→ SET TASK:
Convert the rows from the line with "Click the سوابق" up to and including the line with "[x=571, y=464]" into a numbered list, one line per item, with blank lines left out.

^^^^^^^^^^^^^^^^

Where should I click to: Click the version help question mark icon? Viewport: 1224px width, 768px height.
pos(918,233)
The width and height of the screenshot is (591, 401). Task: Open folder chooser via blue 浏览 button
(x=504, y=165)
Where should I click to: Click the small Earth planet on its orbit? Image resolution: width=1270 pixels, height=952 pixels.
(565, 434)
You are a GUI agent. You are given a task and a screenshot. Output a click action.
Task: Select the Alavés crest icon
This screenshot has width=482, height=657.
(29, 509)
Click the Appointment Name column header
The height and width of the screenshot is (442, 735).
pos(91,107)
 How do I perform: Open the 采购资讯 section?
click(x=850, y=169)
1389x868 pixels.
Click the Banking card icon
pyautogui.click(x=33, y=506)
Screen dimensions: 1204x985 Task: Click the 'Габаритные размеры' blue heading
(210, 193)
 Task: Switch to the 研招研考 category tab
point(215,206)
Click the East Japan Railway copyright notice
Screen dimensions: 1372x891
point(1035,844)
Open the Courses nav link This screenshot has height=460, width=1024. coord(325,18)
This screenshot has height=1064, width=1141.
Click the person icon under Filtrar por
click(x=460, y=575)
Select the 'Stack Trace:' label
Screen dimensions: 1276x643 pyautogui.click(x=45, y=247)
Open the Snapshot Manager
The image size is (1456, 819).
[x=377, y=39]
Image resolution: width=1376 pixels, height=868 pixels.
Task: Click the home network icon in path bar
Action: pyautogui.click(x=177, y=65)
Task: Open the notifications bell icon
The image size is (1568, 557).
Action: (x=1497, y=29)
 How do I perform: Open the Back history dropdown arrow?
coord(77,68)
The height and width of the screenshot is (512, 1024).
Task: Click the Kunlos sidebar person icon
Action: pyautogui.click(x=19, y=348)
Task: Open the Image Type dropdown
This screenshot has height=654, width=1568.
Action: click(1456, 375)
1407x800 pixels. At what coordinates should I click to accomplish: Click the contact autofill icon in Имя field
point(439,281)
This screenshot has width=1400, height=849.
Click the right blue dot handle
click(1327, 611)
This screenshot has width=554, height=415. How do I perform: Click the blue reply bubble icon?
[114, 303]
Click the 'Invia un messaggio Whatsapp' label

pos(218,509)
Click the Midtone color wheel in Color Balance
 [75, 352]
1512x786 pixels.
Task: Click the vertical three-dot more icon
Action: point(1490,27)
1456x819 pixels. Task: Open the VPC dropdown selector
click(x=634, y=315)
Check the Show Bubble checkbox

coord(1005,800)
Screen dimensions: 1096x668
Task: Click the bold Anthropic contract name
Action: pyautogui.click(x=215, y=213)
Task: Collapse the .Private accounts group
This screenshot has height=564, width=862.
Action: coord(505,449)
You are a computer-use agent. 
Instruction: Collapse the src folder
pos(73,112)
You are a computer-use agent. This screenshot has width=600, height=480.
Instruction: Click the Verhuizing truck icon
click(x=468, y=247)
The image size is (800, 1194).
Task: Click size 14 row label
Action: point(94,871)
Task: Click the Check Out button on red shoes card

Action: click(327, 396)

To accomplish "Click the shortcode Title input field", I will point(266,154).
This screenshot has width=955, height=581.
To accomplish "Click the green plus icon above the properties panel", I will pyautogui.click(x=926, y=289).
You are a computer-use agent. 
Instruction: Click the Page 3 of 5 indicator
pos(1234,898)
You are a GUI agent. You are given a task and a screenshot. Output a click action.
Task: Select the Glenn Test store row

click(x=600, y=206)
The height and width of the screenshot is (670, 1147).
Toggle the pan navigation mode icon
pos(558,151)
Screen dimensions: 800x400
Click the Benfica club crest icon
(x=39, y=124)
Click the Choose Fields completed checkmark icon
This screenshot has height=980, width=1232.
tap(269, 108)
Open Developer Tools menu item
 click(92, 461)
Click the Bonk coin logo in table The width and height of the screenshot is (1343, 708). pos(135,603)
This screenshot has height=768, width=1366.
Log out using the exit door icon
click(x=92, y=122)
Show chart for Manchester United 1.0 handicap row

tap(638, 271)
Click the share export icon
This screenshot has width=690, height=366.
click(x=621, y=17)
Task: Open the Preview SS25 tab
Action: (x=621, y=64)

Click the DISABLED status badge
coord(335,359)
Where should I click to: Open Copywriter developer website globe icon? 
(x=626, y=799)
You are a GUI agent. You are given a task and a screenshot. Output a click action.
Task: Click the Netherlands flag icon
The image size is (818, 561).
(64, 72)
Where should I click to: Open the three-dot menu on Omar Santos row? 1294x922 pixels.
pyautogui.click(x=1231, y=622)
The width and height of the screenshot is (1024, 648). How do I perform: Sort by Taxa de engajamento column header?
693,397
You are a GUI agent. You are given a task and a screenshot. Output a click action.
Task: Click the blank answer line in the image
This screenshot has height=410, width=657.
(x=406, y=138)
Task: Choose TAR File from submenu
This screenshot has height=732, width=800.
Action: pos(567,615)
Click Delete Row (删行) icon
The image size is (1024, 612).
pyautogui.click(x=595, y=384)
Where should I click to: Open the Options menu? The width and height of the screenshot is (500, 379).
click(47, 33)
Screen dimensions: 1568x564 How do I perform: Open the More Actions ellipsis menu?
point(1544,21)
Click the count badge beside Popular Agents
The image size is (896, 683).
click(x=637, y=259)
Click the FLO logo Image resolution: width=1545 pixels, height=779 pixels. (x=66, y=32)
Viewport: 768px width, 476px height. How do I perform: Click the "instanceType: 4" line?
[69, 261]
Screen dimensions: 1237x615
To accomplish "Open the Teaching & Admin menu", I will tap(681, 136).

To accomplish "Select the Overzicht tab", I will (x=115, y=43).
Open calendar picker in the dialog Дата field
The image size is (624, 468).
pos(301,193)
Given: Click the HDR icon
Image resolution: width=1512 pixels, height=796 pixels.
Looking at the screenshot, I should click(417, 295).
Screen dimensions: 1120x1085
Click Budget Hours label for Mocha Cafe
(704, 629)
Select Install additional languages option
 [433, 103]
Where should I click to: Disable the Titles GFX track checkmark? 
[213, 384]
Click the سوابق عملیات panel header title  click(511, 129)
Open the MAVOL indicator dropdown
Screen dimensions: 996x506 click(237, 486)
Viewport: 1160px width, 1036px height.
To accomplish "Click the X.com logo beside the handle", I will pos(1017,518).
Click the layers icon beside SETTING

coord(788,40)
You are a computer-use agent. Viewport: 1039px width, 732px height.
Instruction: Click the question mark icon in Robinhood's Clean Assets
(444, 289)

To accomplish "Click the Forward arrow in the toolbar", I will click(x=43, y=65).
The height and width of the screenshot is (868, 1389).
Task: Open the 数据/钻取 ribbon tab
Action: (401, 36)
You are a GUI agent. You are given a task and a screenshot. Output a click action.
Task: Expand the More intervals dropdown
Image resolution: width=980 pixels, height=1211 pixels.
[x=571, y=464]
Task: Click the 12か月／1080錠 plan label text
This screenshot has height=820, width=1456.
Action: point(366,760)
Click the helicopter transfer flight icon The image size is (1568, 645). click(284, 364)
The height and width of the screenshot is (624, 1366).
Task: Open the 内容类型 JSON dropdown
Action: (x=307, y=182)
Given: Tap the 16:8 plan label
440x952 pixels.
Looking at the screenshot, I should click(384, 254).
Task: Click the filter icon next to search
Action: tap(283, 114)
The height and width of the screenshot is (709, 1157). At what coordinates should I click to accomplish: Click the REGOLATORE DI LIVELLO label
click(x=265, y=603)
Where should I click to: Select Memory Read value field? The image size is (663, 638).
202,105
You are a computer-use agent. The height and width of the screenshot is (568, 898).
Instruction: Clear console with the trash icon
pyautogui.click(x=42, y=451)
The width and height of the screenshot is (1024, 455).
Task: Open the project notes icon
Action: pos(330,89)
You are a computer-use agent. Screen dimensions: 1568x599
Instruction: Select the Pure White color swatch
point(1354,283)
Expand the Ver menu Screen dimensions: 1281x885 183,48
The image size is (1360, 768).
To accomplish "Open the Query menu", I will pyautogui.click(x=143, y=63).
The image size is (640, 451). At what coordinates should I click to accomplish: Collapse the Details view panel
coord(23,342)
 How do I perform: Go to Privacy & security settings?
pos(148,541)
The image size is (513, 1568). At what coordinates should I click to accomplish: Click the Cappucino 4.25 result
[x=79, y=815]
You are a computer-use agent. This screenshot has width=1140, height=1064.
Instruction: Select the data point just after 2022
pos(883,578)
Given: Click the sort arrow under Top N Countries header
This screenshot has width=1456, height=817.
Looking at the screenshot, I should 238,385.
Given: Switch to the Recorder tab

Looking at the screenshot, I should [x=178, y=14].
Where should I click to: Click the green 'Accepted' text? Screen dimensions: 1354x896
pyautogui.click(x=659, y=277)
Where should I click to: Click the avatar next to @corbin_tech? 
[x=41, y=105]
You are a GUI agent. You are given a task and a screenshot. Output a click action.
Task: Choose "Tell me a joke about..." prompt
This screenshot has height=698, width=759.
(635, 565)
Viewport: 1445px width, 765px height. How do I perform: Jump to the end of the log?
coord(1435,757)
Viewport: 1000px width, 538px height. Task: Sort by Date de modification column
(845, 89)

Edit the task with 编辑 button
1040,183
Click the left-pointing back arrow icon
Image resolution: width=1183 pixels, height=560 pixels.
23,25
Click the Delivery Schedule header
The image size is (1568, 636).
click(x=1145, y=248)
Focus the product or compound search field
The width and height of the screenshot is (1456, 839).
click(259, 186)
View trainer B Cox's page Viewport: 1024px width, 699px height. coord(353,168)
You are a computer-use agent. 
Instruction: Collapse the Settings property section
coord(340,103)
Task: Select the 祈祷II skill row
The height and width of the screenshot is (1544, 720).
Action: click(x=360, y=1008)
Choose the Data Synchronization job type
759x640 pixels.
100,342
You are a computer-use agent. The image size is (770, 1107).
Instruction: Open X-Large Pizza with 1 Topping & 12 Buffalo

^^^^^^^^^^^^^^^^

→ TASK SOLUTION:
1. Click the سوابق عملیات panel header title  click(511, 129)
2. Open the MAVOL indicator dropdown
3. Screen dimensions: 996x506 click(237, 486)
4. Viewport: 1160px width, 1036px height.
5. To accomplish "Click the X.com logo beside the handle", I will pos(1017,518).
6. Click the layers icon beside SETTING
7. coord(788,40)
8. You are a computer-use agent. Viewport: 1039px width, 732px height.
9. Instruction: Click the question mark icon in Robinhood's Clean Assets
10. (444, 289)
11. To accomplish "Click the Forward arrow in the toolbar", I will click(x=43, y=65).
12. The height and width of the screenshot is (868, 1389).
13. Task: Open the 数据/钻取 ribbon tab
14. Action: (401, 36)
15. You are a GUI agent. You are given a task and a screenshot. Output a click action.
16. Task: Expand the More intervals dropdown
17. Image resolution: width=980 pixels, height=1211 pixels.
18. [x=571, y=464]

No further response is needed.